> Challenge
List the entries as a numbered list, starting at the line containing "This screenshot has width=1456, height=817." and ending at the line containing "Action: pos(1124,420)", and omit any blank lines.

> The records
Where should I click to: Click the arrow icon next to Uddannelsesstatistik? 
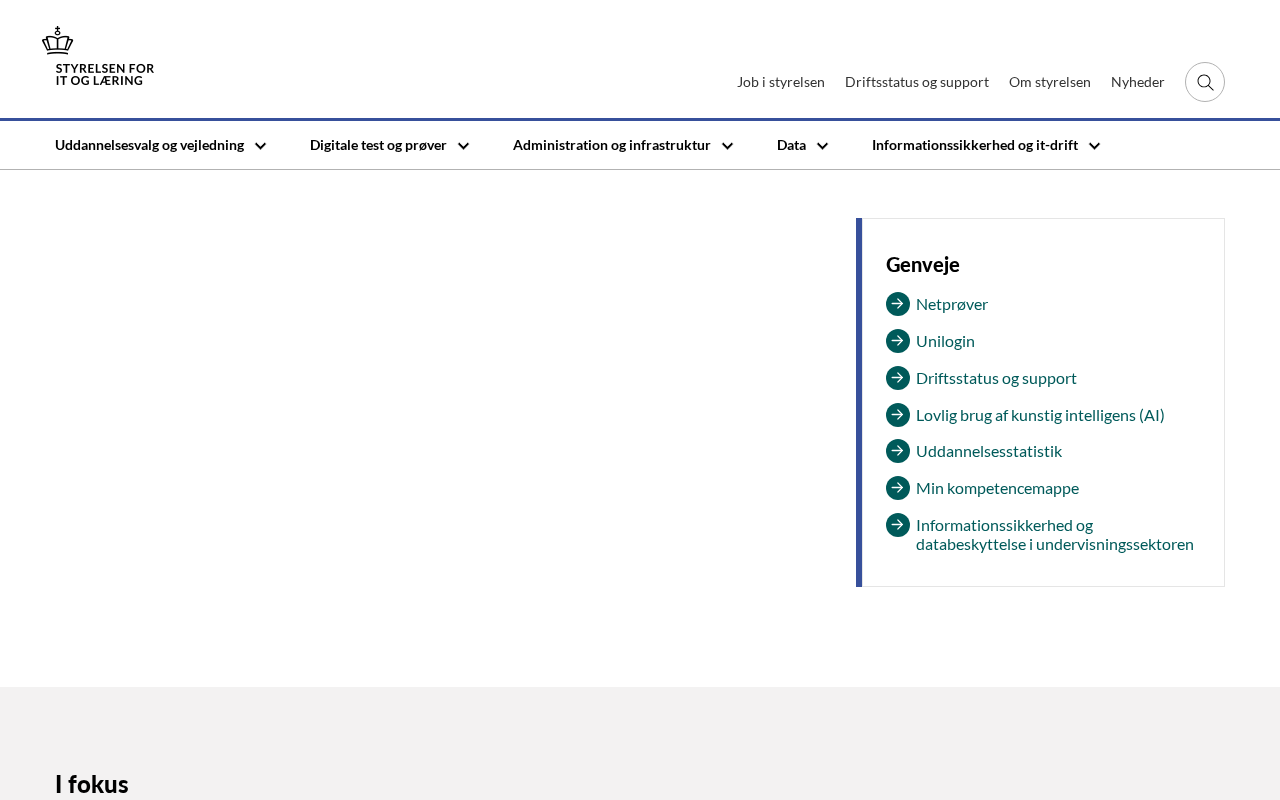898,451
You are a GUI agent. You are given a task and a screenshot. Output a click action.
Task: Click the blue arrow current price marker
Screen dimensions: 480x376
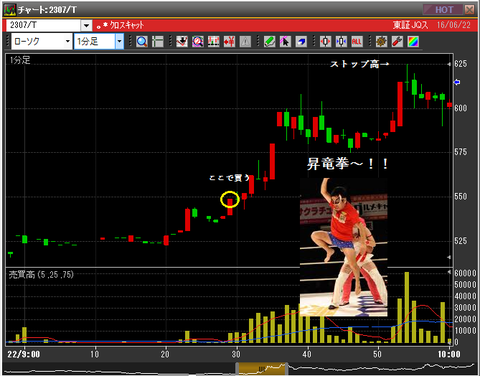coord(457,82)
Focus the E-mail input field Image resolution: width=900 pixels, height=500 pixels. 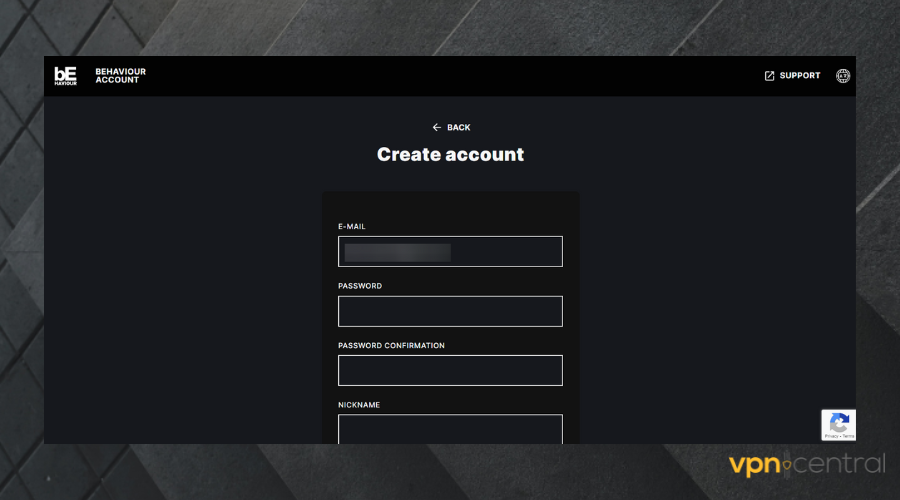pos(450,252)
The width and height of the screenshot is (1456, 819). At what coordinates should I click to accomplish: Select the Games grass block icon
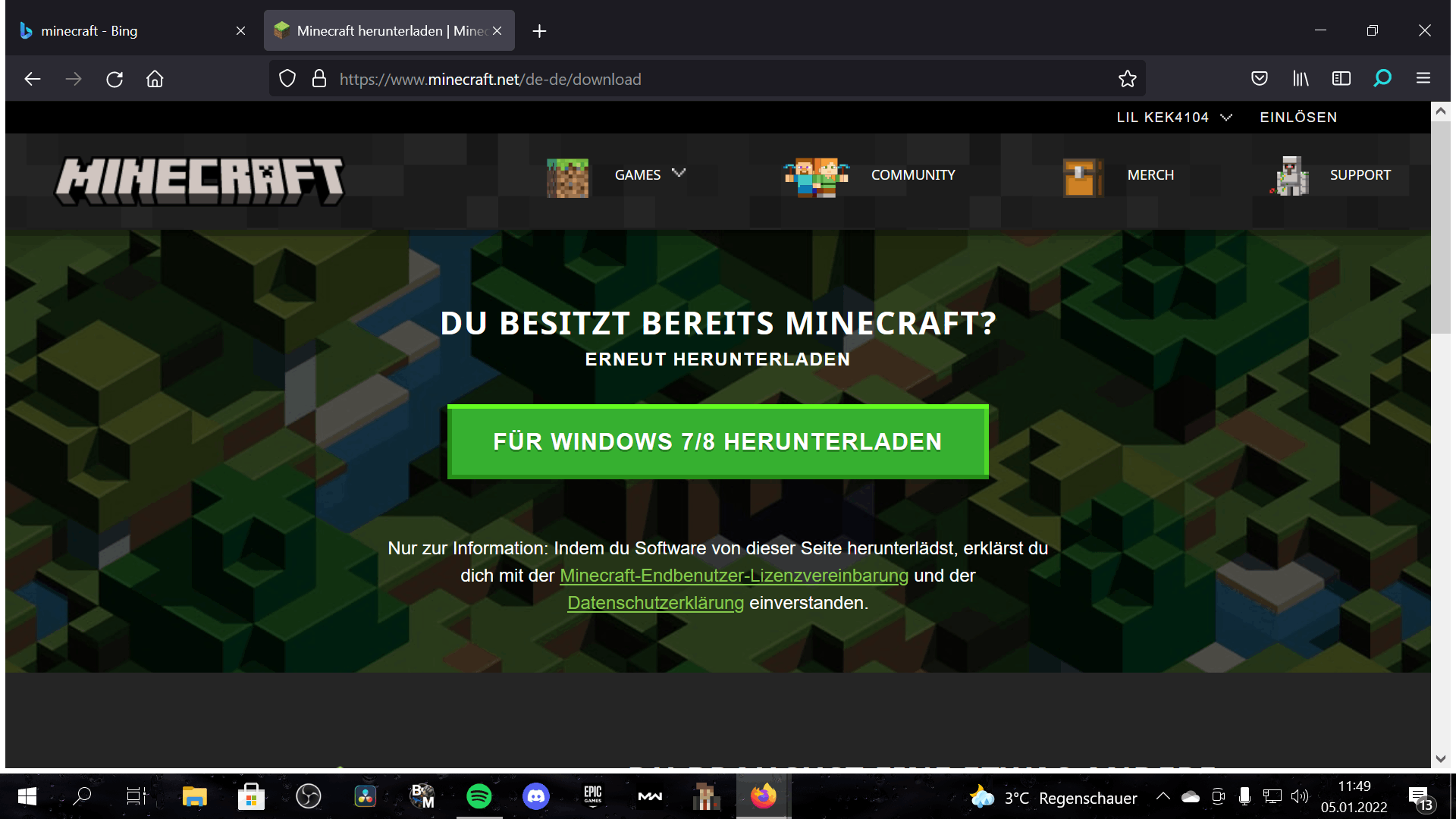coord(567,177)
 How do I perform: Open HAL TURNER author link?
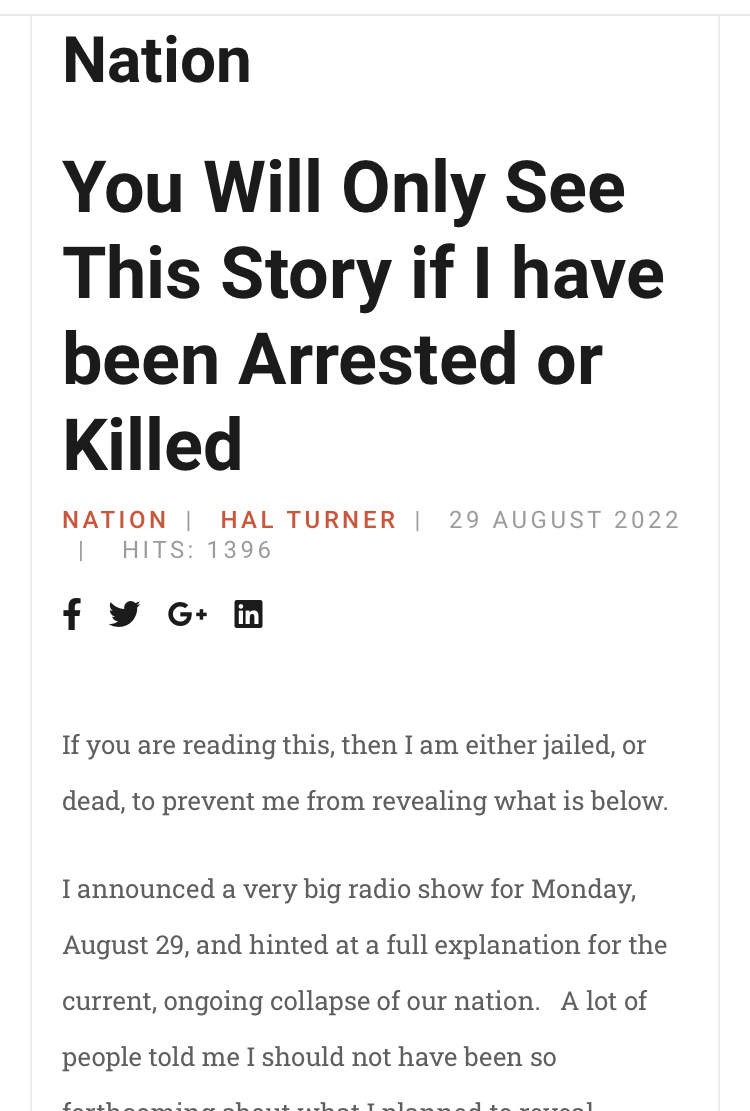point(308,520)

---

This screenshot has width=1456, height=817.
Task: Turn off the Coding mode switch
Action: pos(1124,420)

...

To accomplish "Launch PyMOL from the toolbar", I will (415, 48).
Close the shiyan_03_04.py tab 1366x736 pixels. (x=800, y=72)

> Result of the task
1. This screenshot has width=1456, height=817.
2. Task: Turn off the Coding mode switch
3. Action: pos(1124,420)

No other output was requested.